▶ _Work required_
Given the entries below, copy each of them out exactly.
═══ Task material ═══
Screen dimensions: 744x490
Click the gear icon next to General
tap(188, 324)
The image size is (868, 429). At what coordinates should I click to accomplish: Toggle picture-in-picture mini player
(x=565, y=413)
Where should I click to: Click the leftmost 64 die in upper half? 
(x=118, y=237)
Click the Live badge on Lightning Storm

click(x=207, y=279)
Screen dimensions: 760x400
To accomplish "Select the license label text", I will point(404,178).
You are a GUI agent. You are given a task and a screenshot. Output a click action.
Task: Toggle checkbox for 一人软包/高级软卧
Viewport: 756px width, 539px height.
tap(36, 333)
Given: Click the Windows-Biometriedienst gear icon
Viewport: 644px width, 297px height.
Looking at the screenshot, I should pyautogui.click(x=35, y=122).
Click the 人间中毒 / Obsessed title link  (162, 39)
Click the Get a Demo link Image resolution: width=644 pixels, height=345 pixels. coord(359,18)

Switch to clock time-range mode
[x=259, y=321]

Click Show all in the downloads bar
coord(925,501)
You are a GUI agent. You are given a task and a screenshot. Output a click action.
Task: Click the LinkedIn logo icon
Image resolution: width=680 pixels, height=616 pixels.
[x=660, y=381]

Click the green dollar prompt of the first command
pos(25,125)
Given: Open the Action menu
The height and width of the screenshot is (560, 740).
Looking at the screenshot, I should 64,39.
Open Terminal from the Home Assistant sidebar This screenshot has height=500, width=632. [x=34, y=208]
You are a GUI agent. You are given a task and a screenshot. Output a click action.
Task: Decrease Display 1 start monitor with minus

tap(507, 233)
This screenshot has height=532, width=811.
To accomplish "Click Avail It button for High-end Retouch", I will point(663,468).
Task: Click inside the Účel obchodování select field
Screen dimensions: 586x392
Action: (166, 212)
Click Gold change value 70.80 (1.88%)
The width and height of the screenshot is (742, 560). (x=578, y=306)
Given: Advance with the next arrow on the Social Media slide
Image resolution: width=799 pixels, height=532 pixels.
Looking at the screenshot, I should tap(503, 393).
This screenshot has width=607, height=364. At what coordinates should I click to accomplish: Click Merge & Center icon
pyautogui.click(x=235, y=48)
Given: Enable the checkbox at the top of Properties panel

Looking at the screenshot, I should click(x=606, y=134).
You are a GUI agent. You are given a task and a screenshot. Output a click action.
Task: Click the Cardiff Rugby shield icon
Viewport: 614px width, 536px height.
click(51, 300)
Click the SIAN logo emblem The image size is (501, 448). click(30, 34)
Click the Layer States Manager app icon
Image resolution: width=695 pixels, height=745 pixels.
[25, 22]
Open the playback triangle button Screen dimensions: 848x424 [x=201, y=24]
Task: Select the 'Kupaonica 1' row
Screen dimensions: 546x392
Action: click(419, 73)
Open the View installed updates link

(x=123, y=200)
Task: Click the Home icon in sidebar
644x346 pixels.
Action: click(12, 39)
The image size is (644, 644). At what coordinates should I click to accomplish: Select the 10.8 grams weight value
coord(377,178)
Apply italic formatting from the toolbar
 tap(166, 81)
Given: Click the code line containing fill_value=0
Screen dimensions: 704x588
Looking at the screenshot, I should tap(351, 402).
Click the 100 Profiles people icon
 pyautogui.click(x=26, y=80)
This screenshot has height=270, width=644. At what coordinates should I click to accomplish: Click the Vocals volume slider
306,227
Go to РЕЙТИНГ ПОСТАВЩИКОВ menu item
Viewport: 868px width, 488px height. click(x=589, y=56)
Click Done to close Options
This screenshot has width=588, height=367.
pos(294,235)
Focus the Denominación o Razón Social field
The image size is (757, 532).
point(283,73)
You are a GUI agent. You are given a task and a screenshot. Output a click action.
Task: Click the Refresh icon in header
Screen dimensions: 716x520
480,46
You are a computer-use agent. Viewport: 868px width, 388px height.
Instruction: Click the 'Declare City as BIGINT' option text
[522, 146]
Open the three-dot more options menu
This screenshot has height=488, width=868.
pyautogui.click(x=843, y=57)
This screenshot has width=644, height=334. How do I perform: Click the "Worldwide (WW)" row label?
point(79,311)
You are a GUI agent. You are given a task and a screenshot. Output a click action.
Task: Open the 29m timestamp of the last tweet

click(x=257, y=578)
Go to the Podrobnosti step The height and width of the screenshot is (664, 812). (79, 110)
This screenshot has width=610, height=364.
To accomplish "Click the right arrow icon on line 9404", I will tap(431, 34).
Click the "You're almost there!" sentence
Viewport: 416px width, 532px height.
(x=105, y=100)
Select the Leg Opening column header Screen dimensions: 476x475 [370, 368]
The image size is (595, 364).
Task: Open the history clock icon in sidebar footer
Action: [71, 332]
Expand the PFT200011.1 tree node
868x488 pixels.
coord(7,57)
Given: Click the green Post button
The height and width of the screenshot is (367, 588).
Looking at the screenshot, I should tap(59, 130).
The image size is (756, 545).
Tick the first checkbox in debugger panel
═══
▶ _Answer for this exercise_
Screen dimensions: 744x490
Click the gear icon next to General
tap(188, 324)
The image size is (868, 429). At what coordinates should I click to accomplish: Toggle picture-in-picture mini player
(x=565, y=413)
Where should I click to: Click the leftmost 64 die in upper half? 
(x=118, y=237)
Click the Live badge on Lightning Storm

click(x=207, y=279)
Screen dimensions: 760x400
To accomplish "Select the license label text", I will point(404,178).
You are a GUI agent. You are given a task and a screenshot. Output a click action.
Task: Toggle checkbox for 一人软包/高级软卧
Viewport: 756px width, 539px height.
tap(36, 333)
Given: Click the Windows-Biometriedienst gear icon
Viewport: 644px width, 297px height.
Looking at the screenshot, I should pyautogui.click(x=35, y=122).
Click the 人间中毒 / Obsessed title link  (162, 39)
Click the Get a Demo link Image resolution: width=644 pixels, height=345 pixels. coord(359,18)

Switch to clock time-range mode
[x=259, y=321]

Click Show all in the downloads bar
coord(925,501)
You are a GUI agent. You are given a task and a screenshot. Output a click action.
Task: Click the LinkedIn logo icon
Image resolution: width=680 pixels, height=616 pixels.
[x=660, y=381]

Click the green dollar prompt of the first command
pos(25,125)
Given: Open the Action menu
The height and width of the screenshot is (560, 740).
Looking at the screenshot, I should 64,39.
Open Terminal from the Home Assistant sidebar This screenshot has height=500, width=632. [x=34, y=208]
You are a GUI agent. You are given a task and a screenshot. Output a click action.
Task: Decrease Display 1 start monitor with minus

tap(507, 233)
This screenshot has height=532, width=811.
To accomplish "Click Avail It button for High-end Retouch", I will point(663,468).
Task: Click inside the Účel obchodování select field
Screen dimensions: 586x392
Action: (166, 212)
Click Gold change value 70.80 (1.88%)
The width and height of the screenshot is (742, 560). (x=578, y=306)
Given: Advance with the next arrow on the Social Media slide
Image resolution: width=799 pixels, height=532 pixels.
Looking at the screenshot, I should tap(503, 393).
This screenshot has width=607, height=364. At what coordinates should I click to accomplish: Click Merge & Center icon
pyautogui.click(x=235, y=48)
Given: Enable the checkbox at the top of Properties panel

Looking at the screenshot, I should click(x=606, y=134).
You are a GUI agent. You are given a task and a screenshot. Output a click action.
Task: Click the Cardiff Rugby shield icon
Viewport: 614px width, 536px height.
click(51, 300)
Click the SIAN logo emblem The image size is (501, 448). click(30, 34)
Click the Layer States Manager app icon
Image resolution: width=695 pixels, height=745 pixels.
[25, 22]
Open the playback triangle button Screen dimensions: 848x424 [x=201, y=24]
Task: Select the 'Kupaonica 1' row
Screen dimensions: 546x392
Action: click(419, 73)
Open the View installed updates link

(x=123, y=200)
Task: Click the Home icon in sidebar
644x346 pixels.
Action: click(12, 39)
The image size is (644, 644). At what coordinates should I click to accomplish: Select the 10.8 grams weight value
coord(377,178)
Apply italic formatting from the toolbar
 tap(166, 81)
Given: Click the code line containing fill_value=0
Screen dimensions: 704x588
Looking at the screenshot, I should tap(351, 402).
Click the 100 Profiles people icon
 pyautogui.click(x=26, y=80)
This screenshot has height=270, width=644. At what coordinates should I click to accomplish: Click the Vocals volume slider
306,227
Go to РЕЙТИНГ ПОСТАВЩИКОВ menu item
Viewport: 868px width, 488px height. click(x=589, y=56)
Click Done to close Options
This screenshot has width=588, height=367.
pos(294,235)
Focus the Denominación o Razón Social field
The image size is (757, 532).
point(283,73)
You are a GUI agent. You are given a task and a screenshot. Output a click action.
Task: Click the Refresh icon in header
Screen dimensions: 716x520
480,46
You are a computer-use agent. Viewport: 868px width, 388px height.
Instruction: Click the 'Declare City as BIGINT' option text
[522, 146]
Open the three-dot more options menu
This screenshot has height=488, width=868.
pyautogui.click(x=843, y=57)
This screenshot has width=644, height=334. How do I perform: Click the "Worldwide (WW)" row label?
point(79,311)
You are a GUI agent. You are given a task and a screenshot. Output a click action.
Task: Open the 29m timestamp of the last tweet

click(x=257, y=578)
Go to the Podrobnosti step The height and width of the screenshot is (664, 812). (79, 110)
This screenshot has width=610, height=364.
To accomplish "Click the right arrow icon on line 9404", I will tap(431, 34).
Click the "You're almost there!" sentence
Viewport: 416px width, 532px height.
(x=105, y=100)
Select the Leg Opening column header Screen dimensions: 476x475 [370, 368]
The image size is (595, 364).
Task: Open the history clock icon in sidebar footer
Action: [71, 332]
Expand the PFT200011.1 tree node
868x488 pixels.
coord(7,57)
Given: Click the green Post button
The height and width of the screenshot is (367, 588).
Looking at the screenshot, I should tap(59, 130).
The image size is (756, 545).
Tick the first checkbox in debugger panel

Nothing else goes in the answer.